Жена готовила на завтрак исключительно овсяную кашу - так она демонстрировала Олегу Юрьевичу их бедность. «Ешь геркулес!», - говорила она, выдерживая между словами специальную паузу, чтобы Олегу Юрьевичу стало еще чуть-чуть хуже.
По молодости Олег Юрьевич собирался совершить открытие в области клеточного строения. Многие собираются, но у него действительно были шансы. Одно время он ходил совсем как помешанный. Рассказывал о своей теории, кому ни попадя: даже у пивных ларьков рассказывал.
«Если я сдам твои книги на макулатуру, то получу больше денег, чем ты со своего бредового открытия», - напутствовала жена.
Однажды появилась та самая маленькая надежда уехать, но Олег Юрьевич ее спокойненько профукал. Медлил, думал о стариках-родителях, лирично оглядывал свой скромный кабинет в институте, заранее скучая. Ему мерещились перешептывания за спиной: «Предатель, предатель...». Не мог решиться. А жена почему-то в это дело не вникала. Ей всего-то нужно было - сказать свое решительное «Едем!», и он бы поддался. Конечно, поддался бы.
Когда стало ясно, что институт — его первый и последний дом, ровно накануне почетного юбилея Олега Юрьевича, жена демонстративно и радостно вынесла книги на заветную помойку. И Олег Юрьевич в первый раз за все их случайное знакомство обиделся по-настоящему.

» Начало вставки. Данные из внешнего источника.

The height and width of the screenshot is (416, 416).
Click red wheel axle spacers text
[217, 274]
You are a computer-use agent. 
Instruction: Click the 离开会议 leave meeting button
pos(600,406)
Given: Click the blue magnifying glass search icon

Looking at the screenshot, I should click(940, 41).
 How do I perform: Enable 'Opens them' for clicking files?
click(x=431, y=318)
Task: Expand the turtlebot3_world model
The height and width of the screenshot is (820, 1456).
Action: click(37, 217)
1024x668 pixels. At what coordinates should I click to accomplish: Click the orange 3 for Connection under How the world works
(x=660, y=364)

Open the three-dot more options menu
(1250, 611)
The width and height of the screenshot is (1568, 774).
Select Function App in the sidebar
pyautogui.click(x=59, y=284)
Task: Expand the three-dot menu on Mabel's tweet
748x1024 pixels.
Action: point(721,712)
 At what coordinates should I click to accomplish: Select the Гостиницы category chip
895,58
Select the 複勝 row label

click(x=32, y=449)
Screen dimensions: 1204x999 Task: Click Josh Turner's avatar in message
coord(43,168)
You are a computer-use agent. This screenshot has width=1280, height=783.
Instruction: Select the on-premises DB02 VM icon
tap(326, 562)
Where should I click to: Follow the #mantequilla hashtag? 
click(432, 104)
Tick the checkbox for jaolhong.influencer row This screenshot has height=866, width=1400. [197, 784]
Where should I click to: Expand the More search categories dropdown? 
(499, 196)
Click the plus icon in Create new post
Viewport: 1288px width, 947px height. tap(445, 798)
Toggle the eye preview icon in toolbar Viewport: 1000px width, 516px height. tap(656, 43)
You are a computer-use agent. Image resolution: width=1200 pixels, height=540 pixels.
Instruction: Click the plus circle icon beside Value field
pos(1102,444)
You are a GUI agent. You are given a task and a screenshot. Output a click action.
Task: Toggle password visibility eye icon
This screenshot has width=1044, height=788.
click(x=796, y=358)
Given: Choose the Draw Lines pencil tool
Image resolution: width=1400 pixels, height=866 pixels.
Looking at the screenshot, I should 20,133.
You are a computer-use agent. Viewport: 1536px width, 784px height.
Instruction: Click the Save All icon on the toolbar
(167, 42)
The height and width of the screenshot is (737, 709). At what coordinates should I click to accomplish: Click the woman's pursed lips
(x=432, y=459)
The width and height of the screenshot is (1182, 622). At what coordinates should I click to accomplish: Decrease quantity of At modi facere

В магнитофоне, прерываясь и шипя, играет музыка из старого французского фильма. У Олега Юрьевича сохранился кассетный магнитофон — рарирет, антиквариат. Мечта помойки, сказала бы жена. Олег Юрьевич балдеет от своего магнитофона. Когда шипения становится больше, чем лиричных проигрышей, Олег Юрьевич садится рядом, склоняет голову и слушает, допевая те слова, которые насовсем стерлись.
Пустая тарелка, пустая чашка, пустой кофейник, скорлупа, маленький кусочек масла. На то, чтобы доесть масло, у Олега Юрьевича уже нет сил. Как ни старается он продлить свое любимое время, завтрак подходит к концу.
Юбилей Олега Юрьевича отмечали в ресторане, институт расстарался. Было приятно: коллеги неплохо к нему относились. По-своему заботились. Зато жена на юбилейном ужине страшно напилась. Вдруг, вдрызг, в хлам. Нажралась. Юбку задирала и хохотала. Тушь размазала, обнимала незнакомых людей, кричала, плясала, позор... Олег Юрьевич бурел от стыда. Ему казалось, что коллеги на него смотрят печально, с сочувствием. И чтобы как-то оправдать их сочувствие, он шепнул кому-то из соседей: «Всю жизнь она мне испортила, всю жизнь». К ночи жена протрезвела и была непривычно тихой. Случай забылся, и они еще сколько-то лет прожили, больше в болезни, чем в здравии.
Воскресенье перевалило за полдень. Олег Юрьевич выходит из дому, чтобы купить свежую программу телепередач и немного выдохнуть. Сердце по-прежнему прыгает от домашнего эспрессо. Олег Юрьевич пролистывает свежую газету и медленно прогуливается. На улице сегодня холодно. Он видит, как у подъезда старого породистого дома молодой мужчина, вытянув шею, ругает женщину, да какое — девочку совсем. А у нее пятно на пальто и красные пальцы. Шея резко протягивает ей клетчатую надутую, заклеенную скотчем, сумку, но девочка медлит. Тогда мужчина негромко и злобно говорит: «Мне такая дура не нужна. Дура, которая меня позорит. Иди отсюда, иди». Олег Юрьевич подходит к мужчине и бьет его кулаком по лицу.
Мужик кричит вслед что-то обычное. С дуба рухнул... Урою... Больной, что ли... В дурку тебя надо... Дебил-старик... В общем, ничего нового он Олегу Юрьевичу не сообщает.
Олег Юрьевич до хруста сжимает газету в руке и продолжает неторопливый путь.